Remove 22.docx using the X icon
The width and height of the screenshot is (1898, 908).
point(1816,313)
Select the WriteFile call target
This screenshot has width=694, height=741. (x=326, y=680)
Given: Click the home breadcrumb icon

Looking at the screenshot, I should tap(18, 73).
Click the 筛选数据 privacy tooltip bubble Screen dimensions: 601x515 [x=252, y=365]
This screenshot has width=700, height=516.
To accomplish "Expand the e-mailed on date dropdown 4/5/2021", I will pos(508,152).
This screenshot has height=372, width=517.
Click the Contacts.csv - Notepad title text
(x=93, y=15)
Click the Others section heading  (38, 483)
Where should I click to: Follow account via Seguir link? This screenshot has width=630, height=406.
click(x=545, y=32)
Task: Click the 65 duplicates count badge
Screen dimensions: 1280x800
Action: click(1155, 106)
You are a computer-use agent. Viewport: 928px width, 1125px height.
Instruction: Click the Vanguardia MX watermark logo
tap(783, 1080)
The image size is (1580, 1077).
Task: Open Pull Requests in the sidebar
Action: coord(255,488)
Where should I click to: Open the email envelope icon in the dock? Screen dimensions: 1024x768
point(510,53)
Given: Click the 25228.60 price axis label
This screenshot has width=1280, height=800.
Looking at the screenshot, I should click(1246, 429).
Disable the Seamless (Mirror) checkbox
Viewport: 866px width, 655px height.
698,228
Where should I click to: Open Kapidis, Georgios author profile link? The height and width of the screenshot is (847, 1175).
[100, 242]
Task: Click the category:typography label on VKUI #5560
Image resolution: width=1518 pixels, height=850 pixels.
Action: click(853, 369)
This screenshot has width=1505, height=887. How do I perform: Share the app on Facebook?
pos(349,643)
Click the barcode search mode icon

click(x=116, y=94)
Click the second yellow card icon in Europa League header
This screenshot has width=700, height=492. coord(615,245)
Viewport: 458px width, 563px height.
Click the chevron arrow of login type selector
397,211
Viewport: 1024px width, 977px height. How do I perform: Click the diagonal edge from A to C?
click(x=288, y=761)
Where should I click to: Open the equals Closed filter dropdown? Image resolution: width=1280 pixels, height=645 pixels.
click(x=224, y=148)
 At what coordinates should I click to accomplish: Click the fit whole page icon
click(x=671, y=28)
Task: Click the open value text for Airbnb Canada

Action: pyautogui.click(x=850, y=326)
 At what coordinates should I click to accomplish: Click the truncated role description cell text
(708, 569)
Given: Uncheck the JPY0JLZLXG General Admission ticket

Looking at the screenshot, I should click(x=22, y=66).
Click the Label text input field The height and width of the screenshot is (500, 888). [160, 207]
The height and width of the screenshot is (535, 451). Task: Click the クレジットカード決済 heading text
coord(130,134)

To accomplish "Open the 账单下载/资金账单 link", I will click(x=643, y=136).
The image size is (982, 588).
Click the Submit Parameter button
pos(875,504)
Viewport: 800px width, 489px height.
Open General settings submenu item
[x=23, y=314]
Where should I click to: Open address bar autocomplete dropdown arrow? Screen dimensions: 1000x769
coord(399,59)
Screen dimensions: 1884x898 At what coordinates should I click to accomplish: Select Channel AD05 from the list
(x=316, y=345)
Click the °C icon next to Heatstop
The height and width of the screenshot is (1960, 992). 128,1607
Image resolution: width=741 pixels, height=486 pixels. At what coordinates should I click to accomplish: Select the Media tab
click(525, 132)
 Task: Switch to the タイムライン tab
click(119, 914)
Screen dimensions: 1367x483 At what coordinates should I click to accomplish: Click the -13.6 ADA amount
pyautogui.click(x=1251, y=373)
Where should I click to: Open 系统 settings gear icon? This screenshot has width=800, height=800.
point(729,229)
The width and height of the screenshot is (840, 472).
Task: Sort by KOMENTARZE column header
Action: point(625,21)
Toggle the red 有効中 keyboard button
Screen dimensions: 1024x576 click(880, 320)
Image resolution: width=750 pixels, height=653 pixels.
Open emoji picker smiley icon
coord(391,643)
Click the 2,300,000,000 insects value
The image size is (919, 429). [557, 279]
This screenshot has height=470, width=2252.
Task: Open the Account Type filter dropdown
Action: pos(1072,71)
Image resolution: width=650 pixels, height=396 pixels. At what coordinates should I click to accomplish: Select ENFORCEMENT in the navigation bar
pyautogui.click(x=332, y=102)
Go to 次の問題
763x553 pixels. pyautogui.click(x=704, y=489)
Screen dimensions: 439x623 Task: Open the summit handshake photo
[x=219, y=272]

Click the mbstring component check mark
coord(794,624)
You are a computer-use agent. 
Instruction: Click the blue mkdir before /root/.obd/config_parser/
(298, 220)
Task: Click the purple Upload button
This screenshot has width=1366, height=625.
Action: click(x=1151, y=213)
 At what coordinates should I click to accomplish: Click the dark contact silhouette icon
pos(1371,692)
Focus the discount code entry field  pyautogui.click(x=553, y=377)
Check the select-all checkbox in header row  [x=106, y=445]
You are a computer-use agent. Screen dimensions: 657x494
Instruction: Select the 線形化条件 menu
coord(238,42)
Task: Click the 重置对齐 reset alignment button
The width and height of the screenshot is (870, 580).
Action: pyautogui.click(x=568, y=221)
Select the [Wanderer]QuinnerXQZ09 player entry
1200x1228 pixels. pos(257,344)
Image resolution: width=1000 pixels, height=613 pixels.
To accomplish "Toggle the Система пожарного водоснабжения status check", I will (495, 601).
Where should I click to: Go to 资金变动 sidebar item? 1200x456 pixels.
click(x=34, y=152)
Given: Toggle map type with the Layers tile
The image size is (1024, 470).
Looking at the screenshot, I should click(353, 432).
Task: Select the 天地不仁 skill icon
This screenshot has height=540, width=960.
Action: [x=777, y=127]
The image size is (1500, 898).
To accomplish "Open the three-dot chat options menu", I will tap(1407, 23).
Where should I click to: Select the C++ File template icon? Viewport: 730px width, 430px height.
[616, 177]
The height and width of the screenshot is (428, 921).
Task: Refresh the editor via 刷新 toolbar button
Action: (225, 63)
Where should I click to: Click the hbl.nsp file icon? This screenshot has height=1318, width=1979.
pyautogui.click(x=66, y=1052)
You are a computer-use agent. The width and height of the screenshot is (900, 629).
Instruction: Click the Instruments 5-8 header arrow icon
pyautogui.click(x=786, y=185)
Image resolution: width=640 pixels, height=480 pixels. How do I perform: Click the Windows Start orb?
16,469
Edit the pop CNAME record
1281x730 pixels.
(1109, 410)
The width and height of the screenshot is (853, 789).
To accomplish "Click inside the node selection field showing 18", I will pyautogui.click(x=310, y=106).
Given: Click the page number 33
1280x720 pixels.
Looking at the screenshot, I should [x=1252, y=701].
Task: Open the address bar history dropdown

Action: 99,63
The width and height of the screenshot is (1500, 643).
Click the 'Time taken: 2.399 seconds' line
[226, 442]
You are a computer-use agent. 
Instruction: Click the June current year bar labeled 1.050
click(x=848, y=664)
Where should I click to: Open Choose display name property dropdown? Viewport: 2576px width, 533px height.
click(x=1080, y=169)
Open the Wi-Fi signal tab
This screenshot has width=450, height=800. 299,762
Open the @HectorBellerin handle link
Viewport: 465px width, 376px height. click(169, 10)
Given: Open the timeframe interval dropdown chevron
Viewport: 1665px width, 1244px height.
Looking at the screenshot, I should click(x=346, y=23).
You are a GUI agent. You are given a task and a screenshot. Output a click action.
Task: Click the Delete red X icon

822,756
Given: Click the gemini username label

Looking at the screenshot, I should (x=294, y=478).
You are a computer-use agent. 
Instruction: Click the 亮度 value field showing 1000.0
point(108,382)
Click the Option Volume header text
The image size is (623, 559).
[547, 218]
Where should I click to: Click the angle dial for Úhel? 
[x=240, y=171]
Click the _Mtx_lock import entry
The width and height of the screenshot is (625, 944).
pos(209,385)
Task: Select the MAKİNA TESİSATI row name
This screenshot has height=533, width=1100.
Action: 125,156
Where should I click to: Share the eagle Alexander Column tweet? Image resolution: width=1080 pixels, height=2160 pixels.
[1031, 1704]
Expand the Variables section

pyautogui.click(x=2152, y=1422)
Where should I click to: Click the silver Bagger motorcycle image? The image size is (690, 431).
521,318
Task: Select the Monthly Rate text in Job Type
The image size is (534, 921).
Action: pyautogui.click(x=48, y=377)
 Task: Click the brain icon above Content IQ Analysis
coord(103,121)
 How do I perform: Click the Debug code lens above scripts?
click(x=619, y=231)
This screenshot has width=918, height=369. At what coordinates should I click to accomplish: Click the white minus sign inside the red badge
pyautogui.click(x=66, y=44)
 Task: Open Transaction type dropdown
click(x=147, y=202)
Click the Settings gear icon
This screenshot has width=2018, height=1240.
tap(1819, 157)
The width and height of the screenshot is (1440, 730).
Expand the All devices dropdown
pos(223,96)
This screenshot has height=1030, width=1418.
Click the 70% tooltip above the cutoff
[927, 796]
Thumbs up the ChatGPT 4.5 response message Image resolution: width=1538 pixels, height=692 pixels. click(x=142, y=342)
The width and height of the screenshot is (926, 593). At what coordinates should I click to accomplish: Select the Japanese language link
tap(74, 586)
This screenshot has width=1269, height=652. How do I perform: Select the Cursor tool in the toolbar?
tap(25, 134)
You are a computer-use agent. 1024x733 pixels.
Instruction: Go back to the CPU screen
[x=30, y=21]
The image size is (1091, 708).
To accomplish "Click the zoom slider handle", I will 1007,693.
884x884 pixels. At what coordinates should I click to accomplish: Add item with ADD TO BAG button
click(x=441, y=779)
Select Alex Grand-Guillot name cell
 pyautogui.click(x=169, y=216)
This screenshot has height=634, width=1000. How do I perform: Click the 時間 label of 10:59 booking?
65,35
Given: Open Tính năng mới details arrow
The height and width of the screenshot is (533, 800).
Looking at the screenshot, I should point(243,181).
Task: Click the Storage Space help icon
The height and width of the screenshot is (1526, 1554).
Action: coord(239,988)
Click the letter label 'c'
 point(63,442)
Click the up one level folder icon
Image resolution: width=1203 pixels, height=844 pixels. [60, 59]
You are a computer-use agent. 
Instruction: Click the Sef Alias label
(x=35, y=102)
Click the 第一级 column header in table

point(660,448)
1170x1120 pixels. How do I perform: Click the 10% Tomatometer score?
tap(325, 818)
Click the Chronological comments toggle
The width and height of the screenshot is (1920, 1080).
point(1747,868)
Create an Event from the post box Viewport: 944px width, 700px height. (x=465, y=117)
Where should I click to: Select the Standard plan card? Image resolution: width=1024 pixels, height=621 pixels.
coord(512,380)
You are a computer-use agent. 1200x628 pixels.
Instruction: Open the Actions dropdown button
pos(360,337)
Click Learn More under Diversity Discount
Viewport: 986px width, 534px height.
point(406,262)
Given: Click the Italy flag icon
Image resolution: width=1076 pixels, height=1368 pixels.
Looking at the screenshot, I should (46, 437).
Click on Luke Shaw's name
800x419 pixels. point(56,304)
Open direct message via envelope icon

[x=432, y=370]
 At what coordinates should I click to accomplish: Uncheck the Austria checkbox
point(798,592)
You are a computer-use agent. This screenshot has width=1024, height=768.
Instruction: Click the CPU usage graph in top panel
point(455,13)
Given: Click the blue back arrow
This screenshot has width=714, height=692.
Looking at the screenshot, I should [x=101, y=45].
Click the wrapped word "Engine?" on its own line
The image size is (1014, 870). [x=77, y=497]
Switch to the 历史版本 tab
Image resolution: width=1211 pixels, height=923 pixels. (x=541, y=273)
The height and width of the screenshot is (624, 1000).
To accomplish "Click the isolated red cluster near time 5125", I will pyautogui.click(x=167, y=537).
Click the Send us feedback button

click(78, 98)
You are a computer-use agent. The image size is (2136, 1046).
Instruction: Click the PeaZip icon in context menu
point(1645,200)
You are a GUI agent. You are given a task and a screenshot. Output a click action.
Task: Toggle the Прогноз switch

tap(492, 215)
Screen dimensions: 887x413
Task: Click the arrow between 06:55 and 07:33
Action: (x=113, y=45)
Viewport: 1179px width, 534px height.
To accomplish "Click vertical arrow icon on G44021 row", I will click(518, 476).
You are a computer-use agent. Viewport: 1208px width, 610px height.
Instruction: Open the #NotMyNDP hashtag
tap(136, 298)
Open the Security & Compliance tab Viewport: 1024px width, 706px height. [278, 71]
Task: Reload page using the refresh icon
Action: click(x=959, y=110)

==================================================

• The problem: All lines from the one containing "Switch to the 历史版本 tab" to the end of the records, both ends included, should be printed exactly and on their own.

• Expected answer:
Switch to the 历史版本 tab
Image resolution: width=1211 pixels, height=923 pixels. (x=541, y=273)
The height and width of the screenshot is (624, 1000).
To accomplish "Click the isolated red cluster near time 5125", I will pyautogui.click(x=167, y=537).
Click the Send us feedback button

click(78, 98)
You are a computer-use agent. The image size is (2136, 1046).
Instruction: Click the PeaZip icon in context menu
point(1645,200)
You are a GUI agent. You are given a task and a screenshot. Output a click action.
Task: Toggle the Прогноз switch

tap(492, 215)
Screen dimensions: 887x413
Task: Click the arrow between 06:55 and 07:33
Action: (x=113, y=45)
Viewport: 1179px width, 534px height.
To accomplish "Click vertical arrow icon on G44021 row", I will click(518, 476).
You are a computer-use agent. Viewport: 1208px width, 610px height.
Instruction: Open the #NotMyNDP hashtag
tap(136, 298)
Open the Security & Compliance tab Viewport: 1024px width, 706px height. [278, 71]
Task: Reload page using the refresh icon
Action: click(x=959, y=110)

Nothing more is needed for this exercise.